*WHAT YOU SHOULD DO:* Would you please retype, exactly, the lines of the listing below between the line with "Collapse the 连接考勤机" and the line with "Add a row to the parameter table", inclusive?

*RECORD EXCERPTS:*
━━━━
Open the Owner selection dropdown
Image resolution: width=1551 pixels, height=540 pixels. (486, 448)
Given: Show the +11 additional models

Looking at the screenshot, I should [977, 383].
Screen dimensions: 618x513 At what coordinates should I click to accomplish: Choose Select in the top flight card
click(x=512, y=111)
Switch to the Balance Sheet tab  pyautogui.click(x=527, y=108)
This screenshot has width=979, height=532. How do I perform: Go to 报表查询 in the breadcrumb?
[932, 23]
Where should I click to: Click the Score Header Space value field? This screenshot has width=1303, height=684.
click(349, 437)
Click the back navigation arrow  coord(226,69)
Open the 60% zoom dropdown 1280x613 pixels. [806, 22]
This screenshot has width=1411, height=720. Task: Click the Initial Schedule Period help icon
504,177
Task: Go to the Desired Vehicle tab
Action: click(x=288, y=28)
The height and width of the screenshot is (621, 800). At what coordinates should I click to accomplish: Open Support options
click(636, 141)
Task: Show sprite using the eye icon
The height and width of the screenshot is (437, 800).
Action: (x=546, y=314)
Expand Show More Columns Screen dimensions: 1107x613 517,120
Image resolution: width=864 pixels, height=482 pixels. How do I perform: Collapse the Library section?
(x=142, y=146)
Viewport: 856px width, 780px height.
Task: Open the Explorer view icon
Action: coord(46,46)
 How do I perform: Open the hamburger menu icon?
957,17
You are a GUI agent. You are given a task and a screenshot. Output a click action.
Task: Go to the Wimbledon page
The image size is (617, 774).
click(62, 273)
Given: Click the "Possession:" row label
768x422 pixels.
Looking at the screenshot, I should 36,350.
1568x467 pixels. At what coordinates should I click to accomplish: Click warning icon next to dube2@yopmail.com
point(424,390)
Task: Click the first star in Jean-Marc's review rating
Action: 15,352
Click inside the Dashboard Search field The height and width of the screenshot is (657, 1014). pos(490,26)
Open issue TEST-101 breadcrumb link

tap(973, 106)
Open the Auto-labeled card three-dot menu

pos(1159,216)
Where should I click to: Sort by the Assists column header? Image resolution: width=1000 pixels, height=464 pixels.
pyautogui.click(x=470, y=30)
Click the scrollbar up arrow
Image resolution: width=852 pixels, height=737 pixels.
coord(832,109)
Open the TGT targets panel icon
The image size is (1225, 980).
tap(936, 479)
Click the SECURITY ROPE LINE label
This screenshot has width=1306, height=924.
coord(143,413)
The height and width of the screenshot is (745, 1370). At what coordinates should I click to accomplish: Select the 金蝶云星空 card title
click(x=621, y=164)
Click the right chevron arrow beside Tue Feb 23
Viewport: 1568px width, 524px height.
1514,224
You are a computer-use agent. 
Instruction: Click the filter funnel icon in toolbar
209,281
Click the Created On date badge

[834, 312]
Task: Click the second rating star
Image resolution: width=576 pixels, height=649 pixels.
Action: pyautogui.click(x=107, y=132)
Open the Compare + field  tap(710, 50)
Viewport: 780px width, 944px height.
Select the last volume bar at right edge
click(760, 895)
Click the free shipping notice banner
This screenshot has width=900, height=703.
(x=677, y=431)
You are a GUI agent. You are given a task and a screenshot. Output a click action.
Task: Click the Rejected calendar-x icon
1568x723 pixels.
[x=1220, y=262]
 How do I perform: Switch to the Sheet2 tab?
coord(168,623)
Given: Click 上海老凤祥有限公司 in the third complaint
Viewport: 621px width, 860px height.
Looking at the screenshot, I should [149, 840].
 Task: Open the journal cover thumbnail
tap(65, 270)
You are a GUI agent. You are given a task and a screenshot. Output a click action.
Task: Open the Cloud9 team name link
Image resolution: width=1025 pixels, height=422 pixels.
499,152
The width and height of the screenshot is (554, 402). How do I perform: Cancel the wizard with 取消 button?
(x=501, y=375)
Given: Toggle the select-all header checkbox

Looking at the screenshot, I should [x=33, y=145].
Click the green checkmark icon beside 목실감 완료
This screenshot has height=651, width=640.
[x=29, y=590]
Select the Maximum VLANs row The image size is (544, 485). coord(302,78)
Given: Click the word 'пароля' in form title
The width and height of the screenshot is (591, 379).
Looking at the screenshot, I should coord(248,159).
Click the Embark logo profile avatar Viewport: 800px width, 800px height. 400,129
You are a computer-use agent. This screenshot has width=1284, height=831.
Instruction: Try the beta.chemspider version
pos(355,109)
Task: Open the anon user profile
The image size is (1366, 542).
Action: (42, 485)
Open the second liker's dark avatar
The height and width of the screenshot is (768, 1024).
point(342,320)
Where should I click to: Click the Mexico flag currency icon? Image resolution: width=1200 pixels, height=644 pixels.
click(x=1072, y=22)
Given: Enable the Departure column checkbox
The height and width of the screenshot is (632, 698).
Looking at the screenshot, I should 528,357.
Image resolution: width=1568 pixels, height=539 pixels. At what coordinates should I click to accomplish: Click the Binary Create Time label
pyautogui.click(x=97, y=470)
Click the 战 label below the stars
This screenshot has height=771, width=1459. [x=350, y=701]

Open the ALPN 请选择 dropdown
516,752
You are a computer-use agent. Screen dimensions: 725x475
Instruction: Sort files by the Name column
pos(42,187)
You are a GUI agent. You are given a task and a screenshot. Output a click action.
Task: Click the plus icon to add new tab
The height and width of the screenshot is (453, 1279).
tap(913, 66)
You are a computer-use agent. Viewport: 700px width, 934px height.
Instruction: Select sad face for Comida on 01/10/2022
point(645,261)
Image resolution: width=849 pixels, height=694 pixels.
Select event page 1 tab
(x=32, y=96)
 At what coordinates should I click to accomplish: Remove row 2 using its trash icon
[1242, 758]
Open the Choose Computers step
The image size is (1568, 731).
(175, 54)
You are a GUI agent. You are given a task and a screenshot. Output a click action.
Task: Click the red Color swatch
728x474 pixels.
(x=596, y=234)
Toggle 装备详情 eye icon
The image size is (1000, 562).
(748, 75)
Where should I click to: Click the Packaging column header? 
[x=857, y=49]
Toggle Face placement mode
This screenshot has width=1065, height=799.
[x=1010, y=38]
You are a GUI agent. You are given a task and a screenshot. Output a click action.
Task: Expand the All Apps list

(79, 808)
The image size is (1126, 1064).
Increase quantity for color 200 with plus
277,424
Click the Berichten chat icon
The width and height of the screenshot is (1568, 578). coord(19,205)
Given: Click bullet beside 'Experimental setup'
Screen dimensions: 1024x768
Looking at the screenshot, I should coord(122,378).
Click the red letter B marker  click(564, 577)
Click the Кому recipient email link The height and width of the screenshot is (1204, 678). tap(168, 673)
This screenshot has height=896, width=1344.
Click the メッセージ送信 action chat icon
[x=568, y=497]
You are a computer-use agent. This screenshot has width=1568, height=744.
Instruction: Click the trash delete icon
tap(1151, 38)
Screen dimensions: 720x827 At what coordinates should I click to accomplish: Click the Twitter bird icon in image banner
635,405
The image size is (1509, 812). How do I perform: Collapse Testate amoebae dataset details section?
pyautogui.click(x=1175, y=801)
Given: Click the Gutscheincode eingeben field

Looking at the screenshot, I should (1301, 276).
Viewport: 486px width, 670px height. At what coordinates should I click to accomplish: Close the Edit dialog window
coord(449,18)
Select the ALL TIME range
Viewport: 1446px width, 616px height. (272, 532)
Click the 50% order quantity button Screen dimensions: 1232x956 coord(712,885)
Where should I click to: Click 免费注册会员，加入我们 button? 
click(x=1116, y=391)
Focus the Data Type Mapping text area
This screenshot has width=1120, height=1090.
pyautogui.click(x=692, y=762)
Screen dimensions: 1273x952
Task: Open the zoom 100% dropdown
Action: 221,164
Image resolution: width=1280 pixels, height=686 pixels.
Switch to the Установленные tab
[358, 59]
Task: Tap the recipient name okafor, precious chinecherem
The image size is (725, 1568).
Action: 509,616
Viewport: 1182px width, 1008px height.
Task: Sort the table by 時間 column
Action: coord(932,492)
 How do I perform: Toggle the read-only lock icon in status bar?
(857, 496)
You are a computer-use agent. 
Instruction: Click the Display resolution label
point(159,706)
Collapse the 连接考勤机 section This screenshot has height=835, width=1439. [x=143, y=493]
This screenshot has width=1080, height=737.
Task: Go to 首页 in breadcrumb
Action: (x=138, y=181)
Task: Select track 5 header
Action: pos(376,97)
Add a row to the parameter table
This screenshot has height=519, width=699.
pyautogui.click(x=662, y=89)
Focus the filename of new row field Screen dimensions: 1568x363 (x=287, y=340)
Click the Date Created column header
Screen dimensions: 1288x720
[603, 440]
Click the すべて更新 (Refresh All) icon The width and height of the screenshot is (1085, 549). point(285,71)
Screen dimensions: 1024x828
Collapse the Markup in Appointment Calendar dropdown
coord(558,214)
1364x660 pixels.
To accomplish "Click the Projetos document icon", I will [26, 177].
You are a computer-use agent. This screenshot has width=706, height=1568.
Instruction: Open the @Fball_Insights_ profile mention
━━━━
*EXERCISE OUTPUT:*
Collapse the 连接考勤机 section This screenshot has height=835, width=1439. [x=143, y=493]
This screenshot has width=1080, height=737.
Task: Go to 首页 in breadcrumb
Action: (x=138, y=181)
Task: Select track 5 header
Action: pos(376,97)
Add a row to the parameter table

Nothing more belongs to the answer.